Heroes of Isle aux Morts – a 17-year-old girl and her Newfoundland dog

Heroes of Isle aux Morts – a 17-year-old girl and her Newfoundland dog

Have you heard of Ann Harvey?

Have you heard of her Newfoundland Dog, Hairy Man?

Have you heard of George Harvey or the Harvey family?

If you live in Newfoundland, you will have this story in your back pocket.

The remarkable story of a 17-year-old girl, whose selfless acts of heroism and bravery earned her the title

“The Grace Darling of Newfoundland.”


The scene:

1828 – The Despatch, a Scottish brig, flounders at Isle aux Morts, Newfoundland. 

A storm is raging – The Despatch is shipwrecked – survivors and crew are desperately clinging to the floundering ship, to rocks, and to broken rigging.

Over the next 3 days, 17-year-old Ann Harvey and her Newfoundland dog, Hairy Man, along with her father and younger brother, demonstrate remarkable courage, intestinal fortitude and acts of heroism as they fight tirelessly to save lives.

The background:

May 29, 1828, a Scottish brig called The Despatch, carrying 200 immigrants and 11 crew members, set sail from Ireland for Quebec.

42 days later, July 10, the Despatch encountered a building storm, heavy fog and ice patches.

Despatch July 1828

The story: 

July 10 – Relentlessly thrashed about by the mighty storm on open seas, the Despatch crashed into the rocks by a small island called Wreck Rock – on the Southeast tip of Newfoundland. (A cluster of Islands 15 miles from Cape Ray )

Efforts by ship’s master William Lancaster to make it to shore in a jolly boat, (dinghy) resulted in tragedy. The towering waves tossed the jolly boat about mercilessly – master Lancaster and several other passengers lost their lives. A hopeful few made it to the almost submerged, Wreck Rock. 1st Officer Coughlan was able to help several passengers to shore using the ship’s longboat.

July 12 – Locals, Ann Harvey and her father George, ventured out to search the beaches.

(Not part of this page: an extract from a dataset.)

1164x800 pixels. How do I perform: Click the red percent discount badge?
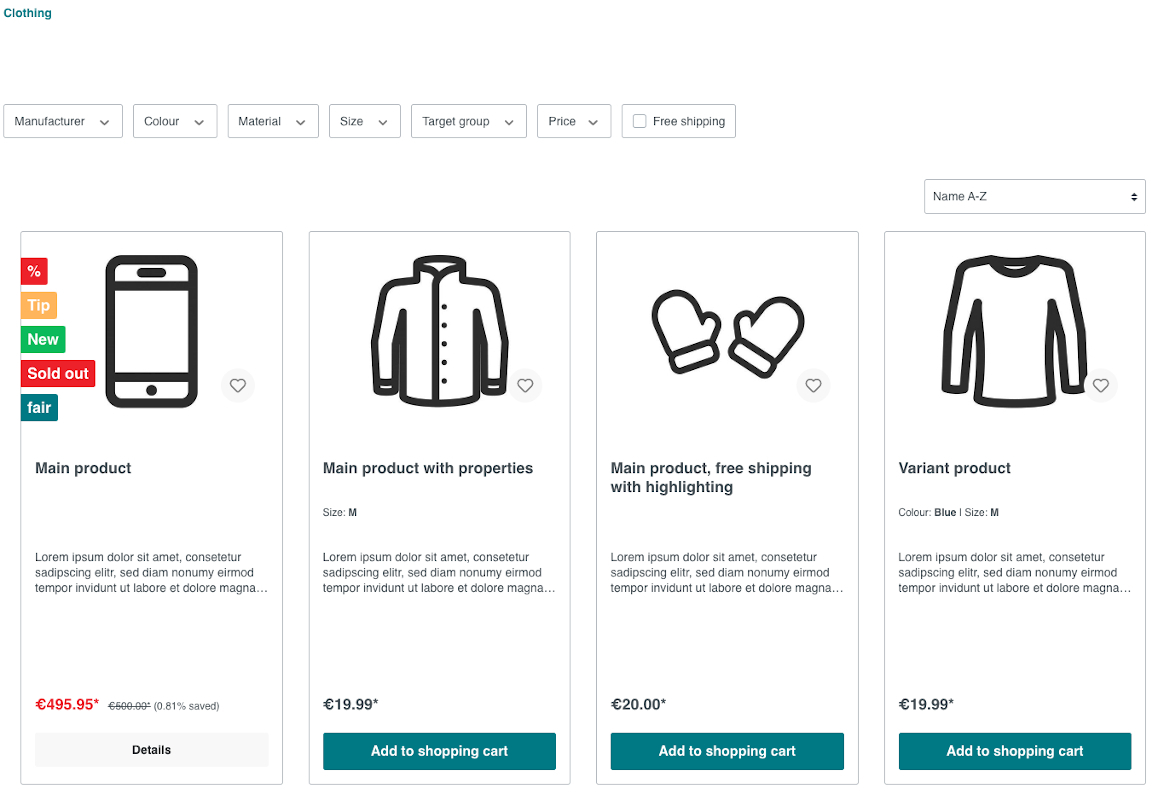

Locals are used to seafaring ships that meet their demise during storms such as these – they are used to the loss and the tragedy that comes with a shipwreck. That day, they found what they hoped not to find – wreckage. A ship was in trouble.

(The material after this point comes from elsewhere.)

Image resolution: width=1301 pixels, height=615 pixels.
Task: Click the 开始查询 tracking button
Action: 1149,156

The storm continued to rage.

July 13 – Despite the pouring rain, rough seas and fierce wind, Ann, her father, younger brother and Newfie dog, Hairy Man, got into their fishing boat and rowed to Wreck Rock; the most likely spot where ships flounder if passing the tip during an eastern storm. For 2 hours they rowed, struggling, fighting the wind and the waves.

When they located the surviving passengers, the Harvey’s proceeded to situate themselves as close as possible to the rocks where the survivors clung.

Working together, the Harvey’s tied a piece of rope to a block of wood. Upon instructions, Hairy Man took the block into his jaws and jumped into the water. Fighting the wind and huge, heaving waves, the powerful dog bravely swam the icy waters to bring the lifeline to those still able to grab it.

Newfie and Shipwreck

With a little bit of photoshopping – here’s what this scene might have looked like. 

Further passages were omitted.